[Dataset entries]
^^^^
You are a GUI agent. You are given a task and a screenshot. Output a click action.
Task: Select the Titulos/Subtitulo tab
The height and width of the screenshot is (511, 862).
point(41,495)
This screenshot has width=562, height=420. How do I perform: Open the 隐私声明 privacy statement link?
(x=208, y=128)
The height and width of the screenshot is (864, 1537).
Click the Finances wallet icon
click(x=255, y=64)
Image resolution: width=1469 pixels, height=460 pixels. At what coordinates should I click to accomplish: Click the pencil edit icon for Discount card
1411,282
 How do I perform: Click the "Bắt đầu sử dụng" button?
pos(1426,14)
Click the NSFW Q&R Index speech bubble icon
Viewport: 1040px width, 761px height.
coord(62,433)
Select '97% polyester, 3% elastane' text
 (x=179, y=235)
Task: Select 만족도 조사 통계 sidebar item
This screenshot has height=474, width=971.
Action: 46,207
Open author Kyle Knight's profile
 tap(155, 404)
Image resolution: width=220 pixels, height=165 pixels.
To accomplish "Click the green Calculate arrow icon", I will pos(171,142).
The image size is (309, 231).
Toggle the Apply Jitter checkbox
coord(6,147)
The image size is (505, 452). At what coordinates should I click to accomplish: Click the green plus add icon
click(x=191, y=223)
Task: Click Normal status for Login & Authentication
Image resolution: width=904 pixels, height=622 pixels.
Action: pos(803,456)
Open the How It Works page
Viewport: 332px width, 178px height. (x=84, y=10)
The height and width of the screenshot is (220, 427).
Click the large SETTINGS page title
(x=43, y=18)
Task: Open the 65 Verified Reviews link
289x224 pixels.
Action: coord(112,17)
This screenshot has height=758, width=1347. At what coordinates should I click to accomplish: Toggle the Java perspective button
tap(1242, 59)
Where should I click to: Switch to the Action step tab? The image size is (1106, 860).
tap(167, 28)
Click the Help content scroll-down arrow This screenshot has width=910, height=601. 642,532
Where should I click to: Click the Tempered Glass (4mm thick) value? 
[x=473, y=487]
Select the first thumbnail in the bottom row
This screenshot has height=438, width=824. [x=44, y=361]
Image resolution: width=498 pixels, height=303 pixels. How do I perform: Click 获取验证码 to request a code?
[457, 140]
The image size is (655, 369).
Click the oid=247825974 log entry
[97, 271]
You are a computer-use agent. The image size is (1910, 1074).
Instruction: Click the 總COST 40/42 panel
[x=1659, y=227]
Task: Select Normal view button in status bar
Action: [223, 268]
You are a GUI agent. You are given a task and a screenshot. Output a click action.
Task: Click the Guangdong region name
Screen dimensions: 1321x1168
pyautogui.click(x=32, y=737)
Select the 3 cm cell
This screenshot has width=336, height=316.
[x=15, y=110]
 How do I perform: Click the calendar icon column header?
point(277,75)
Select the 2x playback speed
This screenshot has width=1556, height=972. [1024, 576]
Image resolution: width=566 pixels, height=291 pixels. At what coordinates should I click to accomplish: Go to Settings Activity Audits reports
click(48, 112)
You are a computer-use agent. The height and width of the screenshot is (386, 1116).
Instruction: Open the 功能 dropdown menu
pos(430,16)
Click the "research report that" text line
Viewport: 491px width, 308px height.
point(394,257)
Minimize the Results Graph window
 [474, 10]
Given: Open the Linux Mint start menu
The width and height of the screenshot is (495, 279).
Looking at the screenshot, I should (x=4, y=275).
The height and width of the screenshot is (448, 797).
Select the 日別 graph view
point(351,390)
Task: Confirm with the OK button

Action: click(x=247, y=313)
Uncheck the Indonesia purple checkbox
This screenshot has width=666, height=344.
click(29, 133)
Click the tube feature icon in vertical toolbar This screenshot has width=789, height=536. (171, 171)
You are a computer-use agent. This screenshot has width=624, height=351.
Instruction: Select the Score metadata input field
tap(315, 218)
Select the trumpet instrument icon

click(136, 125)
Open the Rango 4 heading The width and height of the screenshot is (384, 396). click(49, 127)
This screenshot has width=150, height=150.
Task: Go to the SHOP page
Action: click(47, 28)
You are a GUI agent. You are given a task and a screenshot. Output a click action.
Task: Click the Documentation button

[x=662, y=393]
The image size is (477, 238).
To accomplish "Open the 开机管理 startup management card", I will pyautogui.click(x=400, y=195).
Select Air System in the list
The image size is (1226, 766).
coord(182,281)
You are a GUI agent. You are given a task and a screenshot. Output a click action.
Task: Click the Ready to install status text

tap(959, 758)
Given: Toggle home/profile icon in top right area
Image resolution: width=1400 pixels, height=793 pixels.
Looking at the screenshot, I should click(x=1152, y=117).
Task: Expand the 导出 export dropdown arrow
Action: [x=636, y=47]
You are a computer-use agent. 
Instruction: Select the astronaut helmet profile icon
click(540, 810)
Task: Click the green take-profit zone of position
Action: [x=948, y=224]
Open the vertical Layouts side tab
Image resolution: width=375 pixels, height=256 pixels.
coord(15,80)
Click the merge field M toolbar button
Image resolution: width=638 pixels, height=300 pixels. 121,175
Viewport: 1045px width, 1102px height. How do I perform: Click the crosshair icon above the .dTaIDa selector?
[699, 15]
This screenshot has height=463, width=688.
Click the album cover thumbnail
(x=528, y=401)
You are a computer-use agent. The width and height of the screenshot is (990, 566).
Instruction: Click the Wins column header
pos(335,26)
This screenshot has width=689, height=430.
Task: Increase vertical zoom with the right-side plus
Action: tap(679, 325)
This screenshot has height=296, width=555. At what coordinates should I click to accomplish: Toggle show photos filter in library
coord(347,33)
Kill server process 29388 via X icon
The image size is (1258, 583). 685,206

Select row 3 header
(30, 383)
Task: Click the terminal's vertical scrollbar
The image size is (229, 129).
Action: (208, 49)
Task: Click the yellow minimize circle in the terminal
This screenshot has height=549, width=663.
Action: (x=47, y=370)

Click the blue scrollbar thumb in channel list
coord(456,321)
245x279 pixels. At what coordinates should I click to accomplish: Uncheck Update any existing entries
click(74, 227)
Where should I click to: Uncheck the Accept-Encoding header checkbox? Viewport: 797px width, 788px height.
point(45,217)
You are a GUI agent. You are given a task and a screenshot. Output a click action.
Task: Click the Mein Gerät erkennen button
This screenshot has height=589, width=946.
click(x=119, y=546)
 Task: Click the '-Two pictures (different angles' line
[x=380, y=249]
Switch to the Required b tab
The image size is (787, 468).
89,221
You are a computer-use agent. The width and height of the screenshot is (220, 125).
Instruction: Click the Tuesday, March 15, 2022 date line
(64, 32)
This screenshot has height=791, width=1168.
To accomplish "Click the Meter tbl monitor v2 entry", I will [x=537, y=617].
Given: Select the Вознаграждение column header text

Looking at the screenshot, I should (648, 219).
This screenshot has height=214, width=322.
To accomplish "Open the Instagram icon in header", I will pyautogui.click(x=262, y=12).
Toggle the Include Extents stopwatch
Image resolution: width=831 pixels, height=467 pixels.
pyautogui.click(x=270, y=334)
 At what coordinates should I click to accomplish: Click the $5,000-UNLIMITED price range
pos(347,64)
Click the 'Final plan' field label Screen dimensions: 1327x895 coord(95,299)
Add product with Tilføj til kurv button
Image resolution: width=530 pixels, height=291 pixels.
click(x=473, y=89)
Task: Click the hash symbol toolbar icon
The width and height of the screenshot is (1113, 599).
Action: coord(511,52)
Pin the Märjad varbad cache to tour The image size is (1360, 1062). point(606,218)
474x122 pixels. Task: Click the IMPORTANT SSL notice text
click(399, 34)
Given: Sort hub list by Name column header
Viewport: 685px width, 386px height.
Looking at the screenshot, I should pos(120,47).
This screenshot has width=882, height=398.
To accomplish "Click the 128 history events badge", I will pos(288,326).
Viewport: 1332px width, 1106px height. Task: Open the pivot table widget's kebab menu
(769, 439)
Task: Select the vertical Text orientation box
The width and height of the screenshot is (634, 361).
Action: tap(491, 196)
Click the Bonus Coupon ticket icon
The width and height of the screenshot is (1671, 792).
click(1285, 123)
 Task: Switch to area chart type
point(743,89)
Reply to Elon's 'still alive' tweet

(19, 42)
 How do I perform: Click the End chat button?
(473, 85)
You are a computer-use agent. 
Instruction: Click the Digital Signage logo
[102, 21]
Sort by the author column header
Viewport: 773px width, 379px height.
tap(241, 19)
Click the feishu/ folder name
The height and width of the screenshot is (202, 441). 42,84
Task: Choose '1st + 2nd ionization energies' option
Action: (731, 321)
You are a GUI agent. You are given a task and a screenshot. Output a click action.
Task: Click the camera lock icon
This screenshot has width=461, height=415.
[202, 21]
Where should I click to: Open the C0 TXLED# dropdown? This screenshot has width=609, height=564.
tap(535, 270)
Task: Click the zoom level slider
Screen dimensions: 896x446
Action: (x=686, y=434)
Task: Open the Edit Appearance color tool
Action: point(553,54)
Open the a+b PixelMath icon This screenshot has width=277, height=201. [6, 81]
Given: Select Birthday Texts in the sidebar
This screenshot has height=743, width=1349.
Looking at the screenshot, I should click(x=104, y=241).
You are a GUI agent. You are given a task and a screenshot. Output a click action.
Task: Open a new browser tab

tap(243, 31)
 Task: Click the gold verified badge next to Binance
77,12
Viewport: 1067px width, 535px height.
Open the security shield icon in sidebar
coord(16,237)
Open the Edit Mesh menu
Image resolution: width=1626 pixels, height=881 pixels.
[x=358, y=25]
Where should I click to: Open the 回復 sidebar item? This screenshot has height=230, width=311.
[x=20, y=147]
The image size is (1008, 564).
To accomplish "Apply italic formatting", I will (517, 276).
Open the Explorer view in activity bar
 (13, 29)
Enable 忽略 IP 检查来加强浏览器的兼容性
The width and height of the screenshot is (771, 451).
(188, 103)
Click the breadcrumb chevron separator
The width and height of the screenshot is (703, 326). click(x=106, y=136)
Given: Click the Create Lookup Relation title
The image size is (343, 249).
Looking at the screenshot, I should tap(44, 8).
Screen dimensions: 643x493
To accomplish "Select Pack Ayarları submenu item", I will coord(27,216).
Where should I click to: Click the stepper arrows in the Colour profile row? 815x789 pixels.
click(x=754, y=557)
^^^^
All that is needed is the opening run of the data, given again exactly: please include every line from the first through the line with "The image size is (309, 231).", both ends kept.

→ **Written answer**:
You are a GUI agent. You are given a task and a screenshot. Output a click action.
Task: Select the Titulos/Subtitulo tab
The height and width of the screenshot is (511, 862).
point(41,495)
This screenshot has width=562, height=420. How do I perform: Open the 隐私声明 privacy statement link?
(x=208, y=128)
The height and width of the screenshot is (864, 1537).
Click the Finances wallet icon
click(x=255, y=64)
Image resolution: width=1469 pixels, height=460 pixels. At what coordinates should I click to accomplish: Click the pencil edit icon for Discount card
1411,282
 How do I perform: Click the "Bắt đầu sử dụng" button?
pos(1426,14)
Click the NSFW Q&R Index speech bubble icon
Viewport: 1040px width, 761px height.
coord(62,433)
Select '97% polyester, 3% elastane' text
 (x=179, y=235)
Task: Select 만족도 조사 통계 sidebar item
This screenshot has height=474, width=971.
Action: 46,207
Open author Kyle Knight's profile
 tap(155, 404)
Image resolution: width=220 pixels, height=165 pixels.
To accomplish "Click the green Calculate arrow icon", I will pos(171,142).
The image size is (309, 231).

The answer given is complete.